Crash Ensemble - Ghosts
The Crash Ensemble has already cemented its place at the center of Irish contemporary music in the early 21st century. Ghosts simply confirms the band’s importance. The playing is confident and incisive – as it would have to be to negotiate these four works, each of which provides both rhythmic and textural challenges. Nico Muhly’s Drones, Variations, Ornaments unfolds gradually, accumulating restless energy until it sails along on the kinetic rhythms of American postminimalism. A striking coda reveals the chamber orchestra lurking beneath the brash new music ensemble.
Icelandic composer/producer Valgeir Sigurðsson also offers two ways of looking at the ensemble. The title track, Ghosts, features a dark, moody texture that reflects Sigurðsson’s interest in electroacoustic sounds. Past Tundra is such a marvel of steady, pulsing, but cleverly syncopated rhythm that it may be easy to miss the poignant harmonies that characterize most of the work until its buoyant finale.

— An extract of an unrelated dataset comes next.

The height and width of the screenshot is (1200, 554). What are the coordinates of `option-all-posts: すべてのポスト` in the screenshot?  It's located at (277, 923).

Unsurprisingly, Donnacha Dennehy, a co-founder of the ensemble, revels in the “classic” Crash sound in his piece As An Nos, with its layering of rhythmic cells, its instruments echoing or moving in hocket with each other, and its fabric of tightly woven musical threads. Dennehy offers a kaleidoscopic range of instrumental colors from one moment to the next in the work’s tremulous middle section, but the piece gradually asserts itself and becomes an insistent, chattering conversation of rhythms. As An Nos (and the record as a whole) presents a real challenge to both band and conductor, but in the best “never let them see you sweat” tradition, Crash pull it off with a bravura finish.